* _Task_
Reproduce every one of the lines below word for word.

(Lines excerpted from a collection)
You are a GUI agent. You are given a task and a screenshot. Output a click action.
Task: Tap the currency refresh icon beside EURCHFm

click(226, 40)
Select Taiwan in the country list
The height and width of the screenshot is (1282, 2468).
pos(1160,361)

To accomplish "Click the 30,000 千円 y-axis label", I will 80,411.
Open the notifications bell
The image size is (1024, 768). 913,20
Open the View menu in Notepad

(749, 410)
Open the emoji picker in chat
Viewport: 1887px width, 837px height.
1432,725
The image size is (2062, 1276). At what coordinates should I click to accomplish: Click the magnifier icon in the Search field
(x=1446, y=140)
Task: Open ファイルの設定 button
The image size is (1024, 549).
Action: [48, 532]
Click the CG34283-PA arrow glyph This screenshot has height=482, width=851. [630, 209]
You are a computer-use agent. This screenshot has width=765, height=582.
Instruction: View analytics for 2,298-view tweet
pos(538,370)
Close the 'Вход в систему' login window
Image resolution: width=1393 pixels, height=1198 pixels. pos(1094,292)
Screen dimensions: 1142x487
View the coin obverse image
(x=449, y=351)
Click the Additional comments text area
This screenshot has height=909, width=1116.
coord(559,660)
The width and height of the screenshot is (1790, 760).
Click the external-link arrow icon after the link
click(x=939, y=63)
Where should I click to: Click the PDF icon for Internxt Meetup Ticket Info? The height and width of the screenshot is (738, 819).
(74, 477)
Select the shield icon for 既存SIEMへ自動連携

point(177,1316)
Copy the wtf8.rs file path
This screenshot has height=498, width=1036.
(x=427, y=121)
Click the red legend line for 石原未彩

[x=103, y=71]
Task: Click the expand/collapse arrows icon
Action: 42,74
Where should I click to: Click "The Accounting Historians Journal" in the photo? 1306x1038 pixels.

* _Result below_
You are a GUI agent. You are given a task and a screenshot. Output a click action.
Task: Tap the currency refresh icon beside EURCHFm

click(226, 40)
Select Taiwan in the country list
The height and width of the screenshot is (1282, 2468).
pos(1160,361)

To accomplish "Click the 30,000 千円 y-axis label", I will 80,411.
Open the notifications bell
The image size is (1024, 768). 913,20
Open the View menu in Notepad

(749, 410)
Open the emoji picker in chat
Viewport: 1887px width, 837px height.
1432,725
The image size is (2062, 1276). At what coordinates should I click to accomplish: Click the magnifier icon in the Search field
(x=1446, y=140)
Task: Open ファイルの設定 button
The image size is (1024, 549).
Action: [48, 532]
Click the CG34283-PA arrow glyph This screenshot has height=482, width=851. [630, 209]
You are a computer-use agent. This screenshot has width=765, height=582.
Instruction: View analytics for 2,298-view tweet
pos(538,370)
Close the 'Вход в систему' login window
Image resolution: width=1393 pixels, height=1198 pixels. pos(1094,292)
Screen dimensions: 1142x487
View the coin obverse image
(x=449, y=351)
Click the Additional comments text area
This screenshot has height=909, width=1116.
coord(559,660)
The width and height of the screenshot is (1790, 760).
Click the external-link arrow icon after the link
click(x=939, y=63)
Where should I click to: Click the PDF icon for Internxt Meetup Ticket Info? The height and width of the screenshot is (738, 819).
(74, 477)
Select the shield icon for 既存SIEMへ自動連携

point(177,1316)
Copy the wtf8.rs file path
This screenshot has height=498, width=1036.
(x=427, y=121)
Click the red legend line for 石原未彩

[x=103, y=71]
Task: Click the expand/collapse arrows icon
Action: 42,74
Where should I click to: Click "The Accounting Historians Journal" in the photo? 1306x1038 pixels.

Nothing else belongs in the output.